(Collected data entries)
*****

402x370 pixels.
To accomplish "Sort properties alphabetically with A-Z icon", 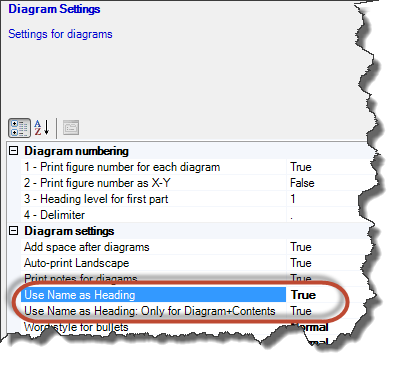I will (x=42, y=128).
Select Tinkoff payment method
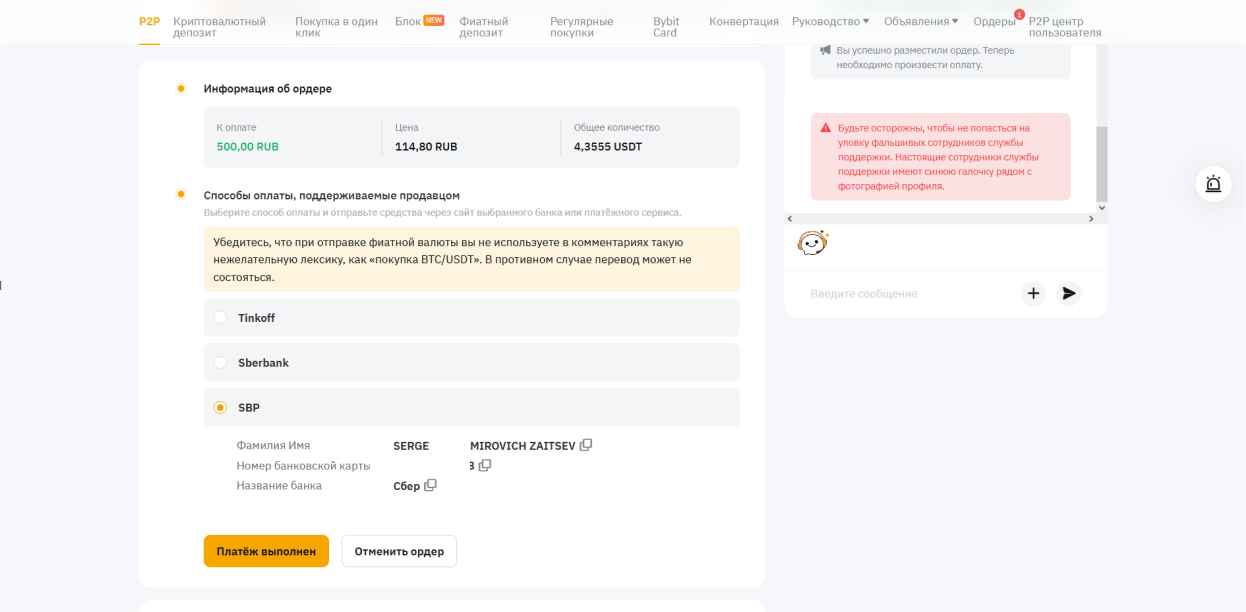 click(220, 318)
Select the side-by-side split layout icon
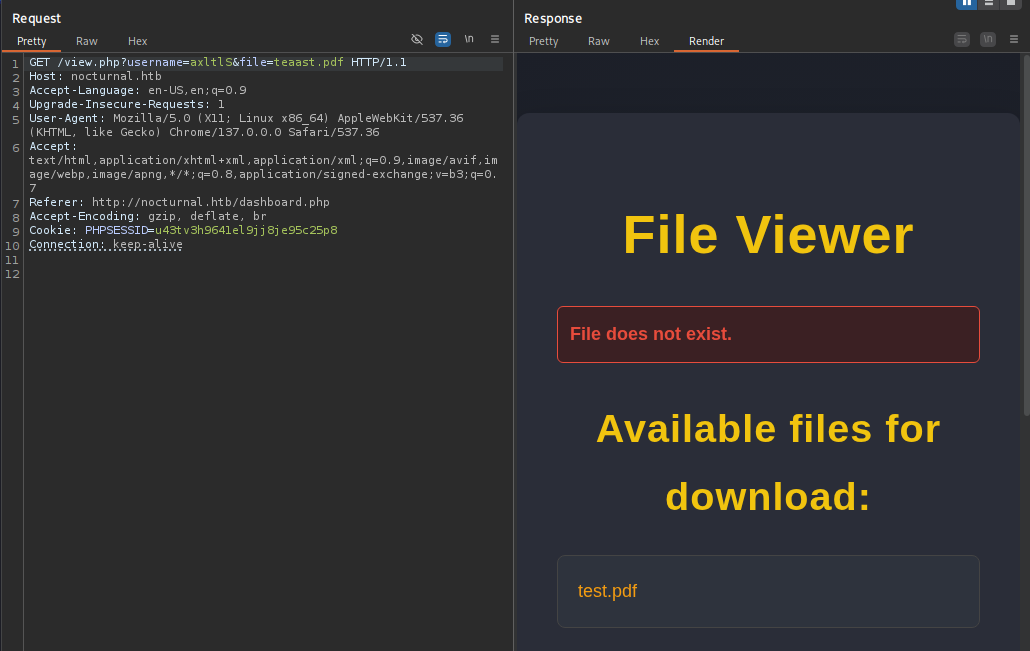1030x651 pixels. tap(966, 3)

*****

Output only these lines, word for word: the line containing "Select Tinkoff payment method" and every line after it through the last line of the data. Omit the pictures.

Finished task:
Select Tinkoff payment method
 click(220, 318)
Select the side-by-side split layout icon
1030x651 pixels. tap(966, 3)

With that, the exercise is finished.